How much money should a startup seek to raise in a round of funding? The same question comes up often from first time entrepreneurs.
Ideally, you’d raise enough money to reach profitability, but if you were profitable this early on you might not need the capital! The reality is that most startups do require multiple rounds of funding. So, to answer the question, how much money should you raise, your goal should be to raise enough money to get to your next “fundable” milestone. This is typically somewhere between 18 to 24 months later. While there is enormous variation in the amount of funding any company will raise, here we are discussing Seed rounds clustering around $1M to $4M for first time founders.

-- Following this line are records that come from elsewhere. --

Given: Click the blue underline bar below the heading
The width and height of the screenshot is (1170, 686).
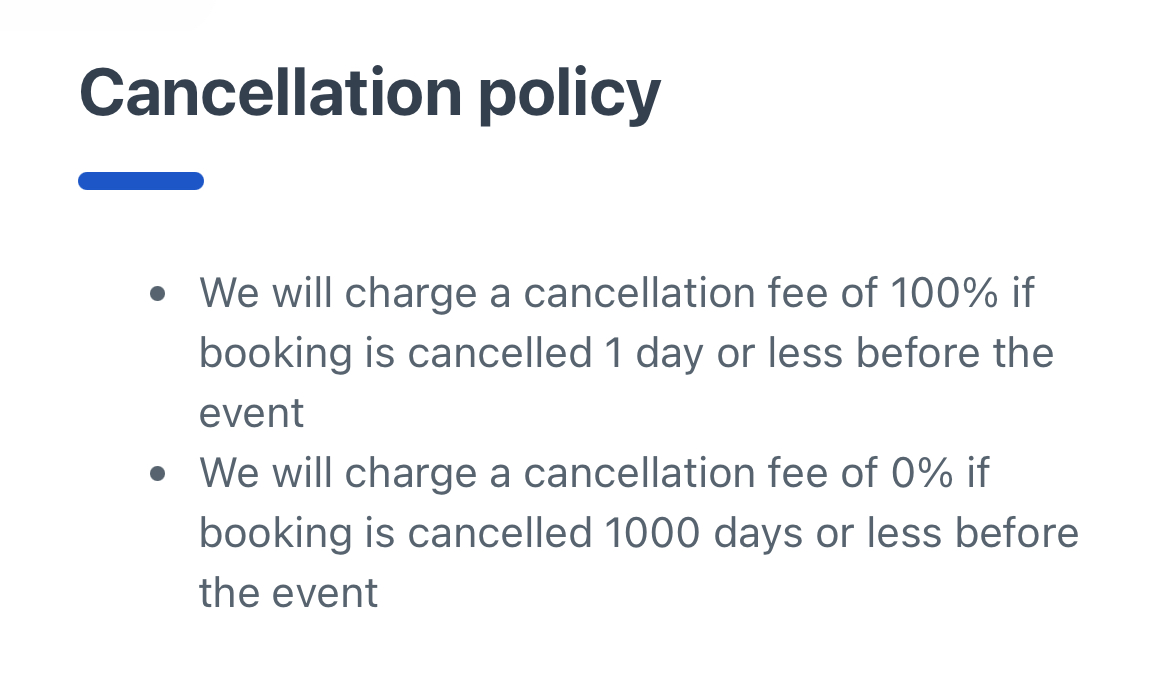Looking at the screenshot, I should coord(141,181).
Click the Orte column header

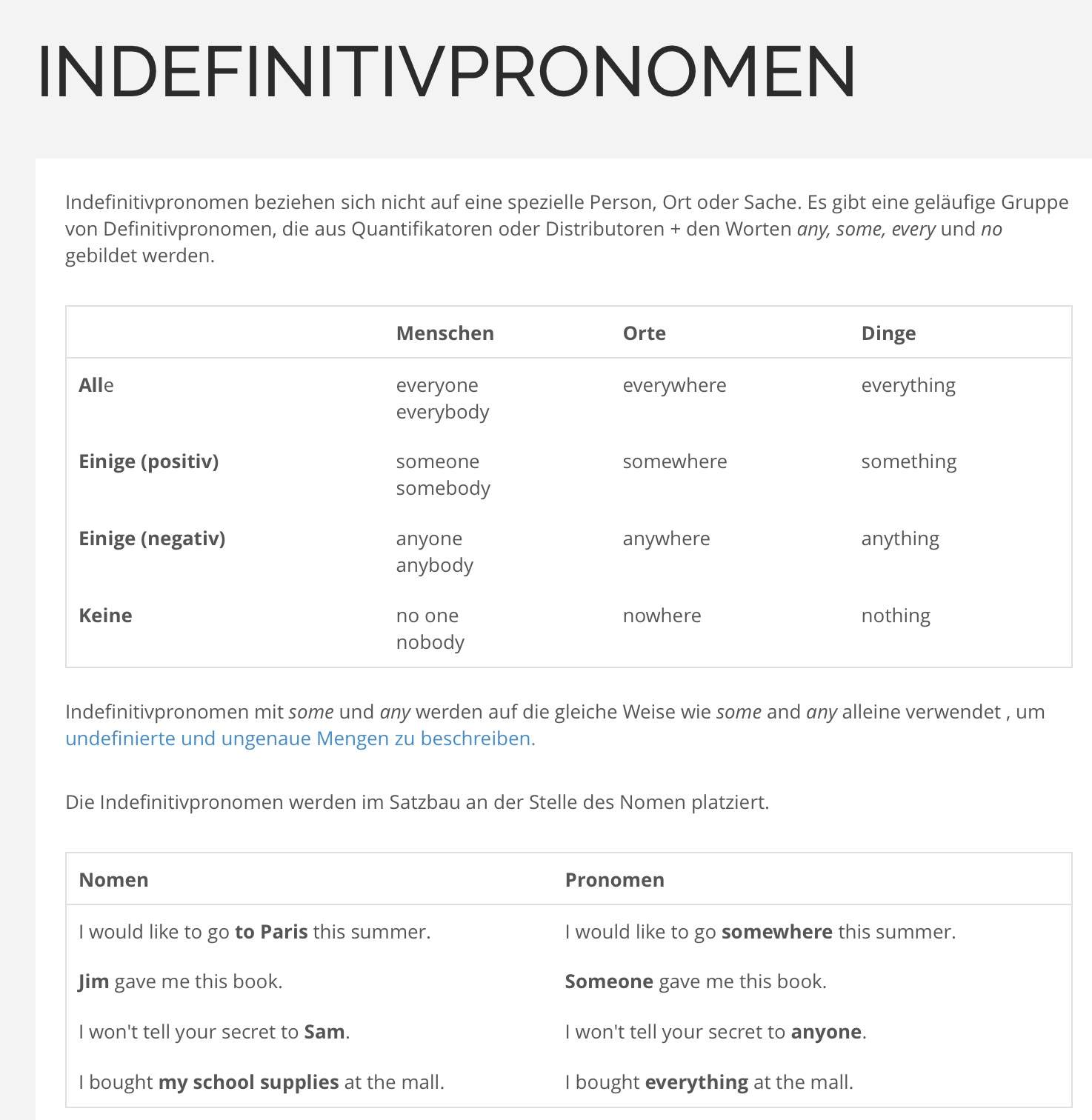pyautogui.click(x=644, y=333)
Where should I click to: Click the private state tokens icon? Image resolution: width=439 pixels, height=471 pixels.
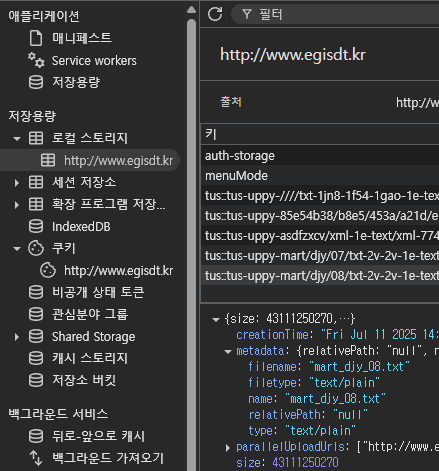pos(36,292)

When choosing how much to raise you should consider multiple factors including how much progress the incoming capital will purchase, credibility with investors, and dilution. It’s typical for most founders to face 10-25% dilution per round. In any scenario, the amount you are asking for must be tied to a plan that investors can buy into. A believable plan will buy you the credibility necessary to persuade investors that their money will have an opportunity to grow while invested in your business.
“We need to achieve milestone X. To get there, we need Y people and we need Z capital. We believe it will take us W months to get there.”
Presenting your target raise in this manner allows the conversation to naturally turn to your financial model and business plan. You’ll need to demonstrate you correctly modeled your costs but more importantly, that you correctly modeled-out growth in your key metrics.
Once you build a robust financial model you should know exactly how much capital you’ll need to raise. Your investors will know you did the work and will operate the business responsibly. And hopefully, at that point, be much more likely to write you a check!
Now you know the math, what’s your number?